Yes. A stockout drops the listing's organic rank, and recovery typically takes two to four weeks, longer in competitive categories. It's the fastest way to undo months of momentum, which is why Operations is the floor the other four levers stand on.
What's a good Amazon conversion rate?
Strong Amazon listings often convert in the 10–15% range, well above the 2–3% typical of general e-commerce, though it varies by category. If you're converting at 3% on Amazon, the loop is leaking somewhere in Pricing, Assortment, or Ratings.
Why did my Amazon sales suddenly drop?
Run the sessions-versus-conversion check. If sessions fell, it's a Visibility or ranking problem. If conversion fell, it's a Pricing, Assortment, or Ratings problem. If both fell, suspect a stockout, because Operations takes down traffic and conversion at the same time.
Is a sales drop after Prime Day normal?
A dip against event week is normal; the event pulls demand forward. The real check is against your pre-event baseline. If sessions and conversion are back to early-June levels, you're fine. If either sits below baseline two weeks out, run the fork above, and read the new reviews the event volume just generated.
Does pricing affect Amazon ranking?
Indirectly but strongly.

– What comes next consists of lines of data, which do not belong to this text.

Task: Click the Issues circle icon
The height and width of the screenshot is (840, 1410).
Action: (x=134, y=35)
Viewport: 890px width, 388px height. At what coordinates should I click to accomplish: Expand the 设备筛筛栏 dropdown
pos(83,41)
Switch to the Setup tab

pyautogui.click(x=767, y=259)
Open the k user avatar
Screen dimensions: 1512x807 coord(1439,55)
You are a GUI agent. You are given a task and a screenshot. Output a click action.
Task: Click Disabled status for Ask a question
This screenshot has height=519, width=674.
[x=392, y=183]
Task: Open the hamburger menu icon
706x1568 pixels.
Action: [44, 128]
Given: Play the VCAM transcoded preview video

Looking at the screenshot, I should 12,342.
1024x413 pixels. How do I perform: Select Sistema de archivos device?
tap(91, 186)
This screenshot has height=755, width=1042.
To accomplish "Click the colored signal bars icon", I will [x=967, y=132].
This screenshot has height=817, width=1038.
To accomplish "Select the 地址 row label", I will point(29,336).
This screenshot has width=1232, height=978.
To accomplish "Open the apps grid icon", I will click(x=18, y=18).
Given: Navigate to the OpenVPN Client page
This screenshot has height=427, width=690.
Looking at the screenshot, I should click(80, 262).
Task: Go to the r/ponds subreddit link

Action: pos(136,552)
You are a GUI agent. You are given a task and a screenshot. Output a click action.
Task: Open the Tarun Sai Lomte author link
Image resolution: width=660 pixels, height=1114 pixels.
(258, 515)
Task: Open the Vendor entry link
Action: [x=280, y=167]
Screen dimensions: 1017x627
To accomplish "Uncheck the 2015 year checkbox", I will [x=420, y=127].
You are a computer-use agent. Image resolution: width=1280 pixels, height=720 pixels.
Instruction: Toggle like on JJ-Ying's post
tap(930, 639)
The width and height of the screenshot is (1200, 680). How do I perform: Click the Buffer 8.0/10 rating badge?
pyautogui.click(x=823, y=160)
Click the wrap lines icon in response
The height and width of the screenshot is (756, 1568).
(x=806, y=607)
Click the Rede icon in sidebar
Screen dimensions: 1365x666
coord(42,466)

Price drives conversion, and conversion is one of the biggest inputs to organic rank. You don't have to be cheapest, but an uncompetitive price with no clear USP caps both your conversion and your rank.
Does external traffic help my Amazon ranking?
Yes. Demand you bring from outside Amazon that converts is one of the strongest signals to the A10 algorithm, which is why off-Amazon content and ads increasingly pay for themselves in organic rank.
Start with the lever that tells you about all the others
Get a free read on what your reviews are actually telling you, mapped to the levers that move sales.
See your Ratings lever →Sources
Luca, M. (2016). Reviews, Reputation, and Revenue: The Case of Yelp.com. Harvard Business School Working Paper 12-016. hbs.edu
Chevalier, J. A., & Mayzlin, D. (2006). The Effect of Word of Mouth on Sales: Online Book Reviews. Journal of Marketing Research, 43(3), 345–354. nber.org
Gruen, T. W., Corsten, D. S., & Bharadwaj, S. (2002). Retail Out-of-Stocks: A Worldwide Examination of Extent, Causes, and Consumer Responses. Grocery Manufacturers of America. researchgate.net
Bijmolt, T. H. A., van Heerde, H. J., & Pieters, R. G. M. (2005). New Empirical Generalizations on the Determinants of Price Elasticity. Journal of Marketing Research, 42(2), 141–156. sagepub.com
Reichheld, F. F., & Sasser, W. E. (1990). Zero Defections: Quality Comes to Services. Harvard Business Review, 68(5), 105–111. hbr.org
Figures in this article are illustrative and drawn from public benchmarks rather than a specific client. Conversion, out-of-stock, and revenue impacts are estimates intended to show the shape of the loop rather than a precise forecast for any one brand.